Produk perangkat lunak palsu berada diurutan keempat setelah tinta pencetak palsu (49,4 persen), pakaian palsu (38,9 persen), dan barang dari kulit (37,2 persen).

Meski demikian, berdasarkan hasil survei kepada 500 responden pada dua tahun terakhir, dia mengatakan, semakin banyak orang yang ingin membeli perangkat lunak asli.

"Waktu tahun 2010-2014 kami menanyakan kepada responden mau beli perangkat lunak ori atau tidak, hampir 100 persen menjawab belum tentu. Tapi, setelah 2014, 38 persen menjawab iya," ujar Justis.

"Terjadi pergeseran ketertarikan karena mereka telah sadar atau mengalami sendiri kejadian yang tidak mengenakkan karena menggunakan produk palsu," sambung.

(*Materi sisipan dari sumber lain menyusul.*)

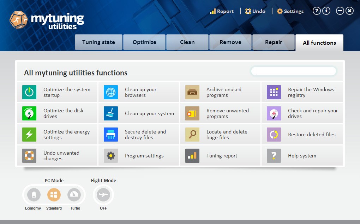Toggle Flight-Mode airplane button
The image size is (360, 224).
point(103,195)
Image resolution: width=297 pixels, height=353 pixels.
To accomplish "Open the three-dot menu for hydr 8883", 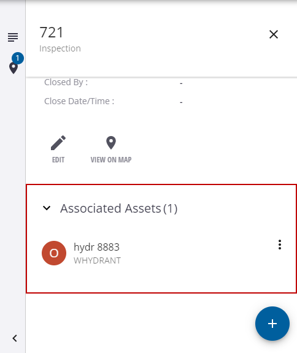I will pos(280,245).
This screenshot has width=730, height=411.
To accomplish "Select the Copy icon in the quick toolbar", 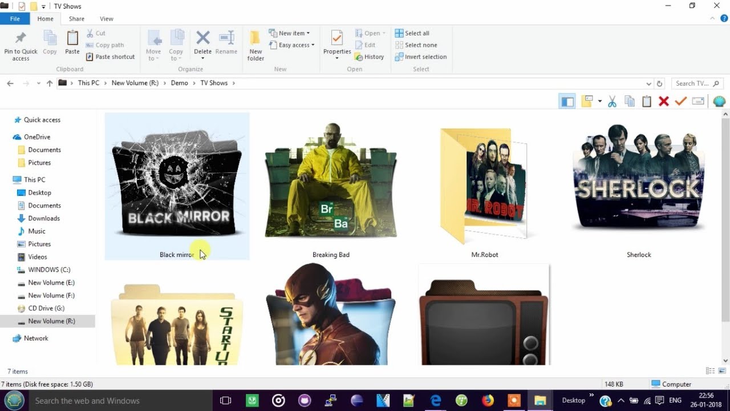I will coord(629,101).
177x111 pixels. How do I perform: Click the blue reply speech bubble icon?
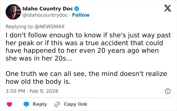click(x=27, y=104)
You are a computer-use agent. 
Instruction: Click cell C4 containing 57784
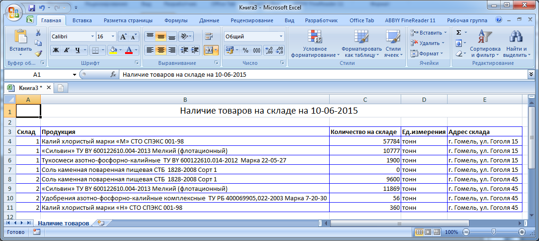tap(365, 141)
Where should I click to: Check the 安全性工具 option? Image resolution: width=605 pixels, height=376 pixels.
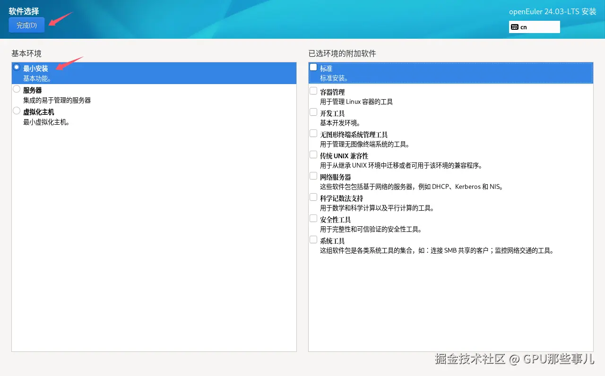coord(313,218)
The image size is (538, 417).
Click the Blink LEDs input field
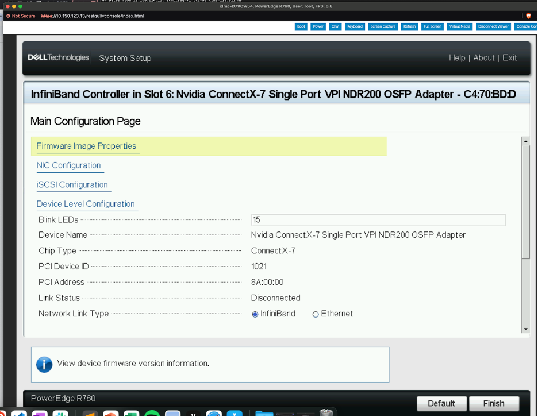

Hal tersebut, menurut Justis tak lepas dari edukasi yang selama ini telah dilakukan MIAP, diantaranya kampanye Indonesia tolak barang palsu dan bajakan yang dilakukan pada 2012, 2014 dan 2016 bersama DJKI dan Angkasa Pura di bandara Soekarno Hatta Jakarta dan Djuanda Surabaya.

"Bulan depan kami akan bekerja sama dengan Kementerian Hukum dan HAM, untuk mengadakan sosialisasi di 33 bandara," kata Kusumah.

"Kami membagikan brosur dan menawarkan pemeriksaan keaslian perangkat lunak bagi mereka yang membawa laptop di bandara," tambah dia.